# Task details
Return all lines of the listing below that carry the word "accomplish".

# Given records
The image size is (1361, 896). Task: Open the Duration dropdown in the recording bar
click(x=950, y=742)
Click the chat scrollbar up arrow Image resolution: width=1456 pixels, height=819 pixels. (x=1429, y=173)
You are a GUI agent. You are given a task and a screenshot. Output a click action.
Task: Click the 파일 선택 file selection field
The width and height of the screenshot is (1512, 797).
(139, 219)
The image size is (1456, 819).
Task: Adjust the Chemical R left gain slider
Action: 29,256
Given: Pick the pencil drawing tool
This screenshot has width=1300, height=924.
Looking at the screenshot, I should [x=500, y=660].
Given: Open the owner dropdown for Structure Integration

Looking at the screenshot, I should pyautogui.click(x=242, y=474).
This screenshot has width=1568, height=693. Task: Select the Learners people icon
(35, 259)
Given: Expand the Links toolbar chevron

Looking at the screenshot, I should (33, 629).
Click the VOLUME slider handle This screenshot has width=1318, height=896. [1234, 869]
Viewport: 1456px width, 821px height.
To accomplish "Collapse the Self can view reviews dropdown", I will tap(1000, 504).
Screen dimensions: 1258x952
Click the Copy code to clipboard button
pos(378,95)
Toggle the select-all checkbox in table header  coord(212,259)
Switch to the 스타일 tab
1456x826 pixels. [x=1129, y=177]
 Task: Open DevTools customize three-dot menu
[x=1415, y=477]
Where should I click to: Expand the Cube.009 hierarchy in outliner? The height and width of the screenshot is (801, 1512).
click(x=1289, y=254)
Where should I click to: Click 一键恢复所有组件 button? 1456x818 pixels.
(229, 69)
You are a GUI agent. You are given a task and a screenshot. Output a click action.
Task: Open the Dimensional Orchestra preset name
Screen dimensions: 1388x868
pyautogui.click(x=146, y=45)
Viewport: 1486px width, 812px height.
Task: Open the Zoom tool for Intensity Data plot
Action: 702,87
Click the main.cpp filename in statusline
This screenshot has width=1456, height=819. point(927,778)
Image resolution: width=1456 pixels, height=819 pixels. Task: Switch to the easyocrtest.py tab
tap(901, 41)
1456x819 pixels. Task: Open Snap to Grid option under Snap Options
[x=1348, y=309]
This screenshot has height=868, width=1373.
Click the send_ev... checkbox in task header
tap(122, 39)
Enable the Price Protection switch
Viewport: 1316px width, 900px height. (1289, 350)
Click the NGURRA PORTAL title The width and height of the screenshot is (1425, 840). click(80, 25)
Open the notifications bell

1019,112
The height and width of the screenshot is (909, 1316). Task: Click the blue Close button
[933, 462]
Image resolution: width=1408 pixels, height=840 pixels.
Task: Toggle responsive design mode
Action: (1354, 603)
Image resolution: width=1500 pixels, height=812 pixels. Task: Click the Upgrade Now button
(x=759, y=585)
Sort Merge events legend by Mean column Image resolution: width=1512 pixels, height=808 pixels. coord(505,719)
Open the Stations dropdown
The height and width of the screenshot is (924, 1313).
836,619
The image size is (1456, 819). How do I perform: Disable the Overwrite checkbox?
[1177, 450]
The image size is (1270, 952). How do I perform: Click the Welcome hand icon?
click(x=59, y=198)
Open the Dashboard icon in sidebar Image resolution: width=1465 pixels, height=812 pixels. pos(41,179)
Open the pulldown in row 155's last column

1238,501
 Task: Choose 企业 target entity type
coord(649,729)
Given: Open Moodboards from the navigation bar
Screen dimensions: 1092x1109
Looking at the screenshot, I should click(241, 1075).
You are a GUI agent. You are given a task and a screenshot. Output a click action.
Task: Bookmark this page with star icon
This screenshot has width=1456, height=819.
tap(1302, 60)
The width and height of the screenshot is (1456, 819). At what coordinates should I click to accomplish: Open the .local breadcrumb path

# Your response
To accomplish "Collapse the Self can view reviews dropdown", I will tap(1000, 504).
The width and height of the screenshot is (1456, 819). At what coordinates should I click to accomplish: Open the .local breadcrumb path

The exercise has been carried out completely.